Print

Please login or register.
1 Hour 1 Day 1 Week 1 Month Forever
Login with username, password and session length

[zEnterHacker]

Hi,

DFL-800 configured with 1 x LAN, 1 x DMZ and 1 x public L2TP VPN Server on EXT interface. External roaming clients connect fine to LAN via the public L2TP server on EXT.

A/
Is it possible to connect to the same public L2TP server on EXT from a standard XP/Vista PC connected to the DMZ net?

B/
If so which rules/routes would be required?

I simply cannot see what I'm missing in order for this to work - help would be appreciated.


Best regards
zEnterHacker

[Fatman]

The normal suggestion would be that you should have your internal hosts connect to your DMZ IP and then write IP rules allowing traffic between the two.

A novel idea would be to set that up and then establish a Sat/Allow rule pair directing LAN traffic headed for your WAN IP using the appropriate service.

Is there a reason this type of setup would not work for you?

L2TP or L2TP over IPsec?

[zEnterHacker]

Hi,

My idea is that I have connected a wireless access point to the DMZ and then the (poteintially dangerous) wireless clients could access the internet through the DMZ, but not access the LAN - this works today with-out any problems.

The VPN server on the firewall is listening on the EXT ip and roaming clients on the internet can connect via L2TP to the interrnal LAN hereby using shares printer etc while on the move - this also works today.

However when a wireless client connected to the inhouse access point (DMZ) whishes to access the LAN using his secure standard roaming VPN connection he cannot do so because I cannot figure out which rules that would do the trick. If a soloution like this could be made there would be no difference in how you would establish VPN connection if you were on the road or if you are wireless connection to the inhouse access point.

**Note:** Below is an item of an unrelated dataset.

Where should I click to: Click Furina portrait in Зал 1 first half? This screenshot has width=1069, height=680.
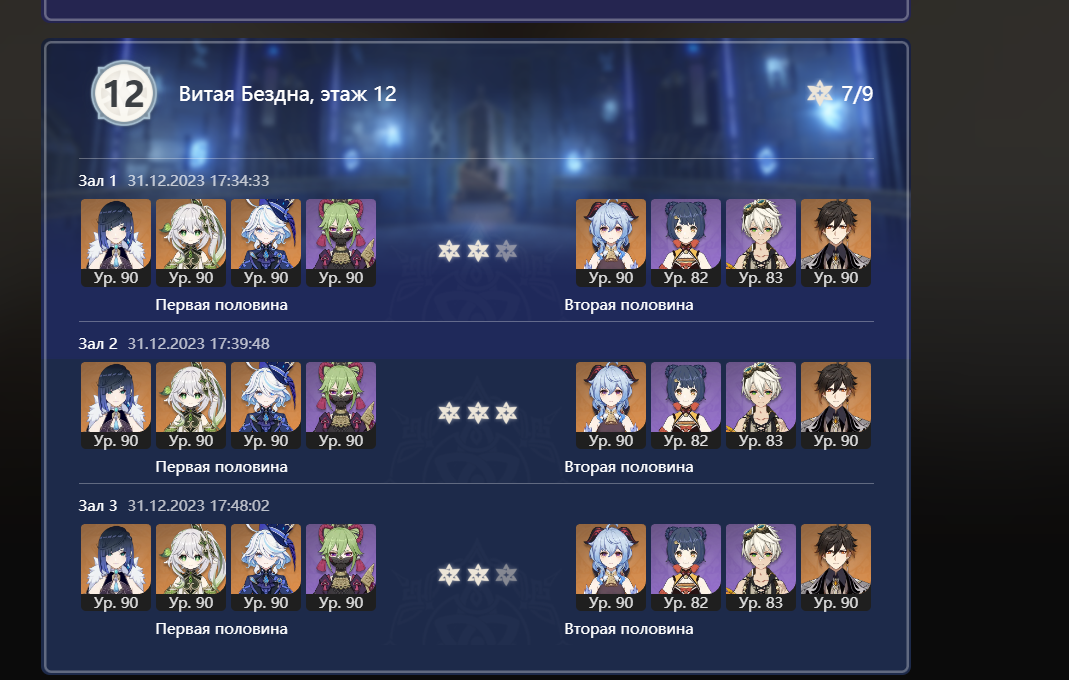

The DMZ is not used to host any servers (appart from the access point :-), so I'm looking for some rules, that allows clients on the DMZ net to establish a VPN connection using the same public domain name pointing back to the externel IP if the firewall. The rest of the FW rules are pretty straight forward.

I think this is smart, but it could also be totally insane?

In the above I use the term DMZ, but I guess the problem theoretically also exists for clients on the LAN - since they are also not able to "loopback" VPN connect to EXT VPN server on the firewall - but again what would be the point - they are already connected :@)

Hope you have some ideas - btw. I don't want to use the second WAN for this scenario!

Regards
zEnterHacker

[Fatman]

It sounds like my solution is just the trick you need, create a second L2TP server as per the process you used for the first then publish it in the DMZ's interface IP.  then add the following IP Rules

SAT L2TP_Suite DMZ DMZ_Net core WAN_IP SAT_To;DMZ_IP
Allow L2TP_Suite DMZ DMZ_Net core WAN_IP

[zEnterHacker]

Hi Fatman,

Thanks for the brilliant idea!

I have now more or less duplicated the complete L2TP setup so I now have a separate L2TP server for the DMZ. I can connect to the server from a VISTA client if I use the static DMZ ip as destination for my tunnel, but if I try to connect via the public DNS name of the firewall hereby trying to trigger the SAT/ALLOW rules you gave me, I have no success 

From the logs I can see that the SAT rule is triggered but the next thing I get is a:
LocalUndelivered recvif=DMZ srcip=192.168.0.129 destip=192.168.0.253 ipproto=TCP ipdatalen=32 srcport=49321 destport=1723 tcphdrlen=32 syn=1

...129 is the VISTA client and ...253 is the DMZ if (L2TP server)

Are you sure these two rules are enough to do the  SAT trick?

Btw. I have also set up a PPTP server just to rule out any NAT/SAT problems in IPSEC, but the story is more or less the same - I can connect if I use the DMZ ip as destination but not if I'm using the public DNS as destination.

Any hints would still be appreciated.

Regards zEnterHacker

[Fatman]

My first thought is that your service definition may be off a little bit.

I should ask again because as I recall I took an implicit answer, L2TP or L2TP over IPsec?

I may need to set this up in my lab to offer any better advice, for the time being I would take a hard look at your service set and which step in the process that is failing.

Also at this point I am just thinking out loud, but you might want to see how well it works if you add core as a source interface on the DMZ L2TP tunnel.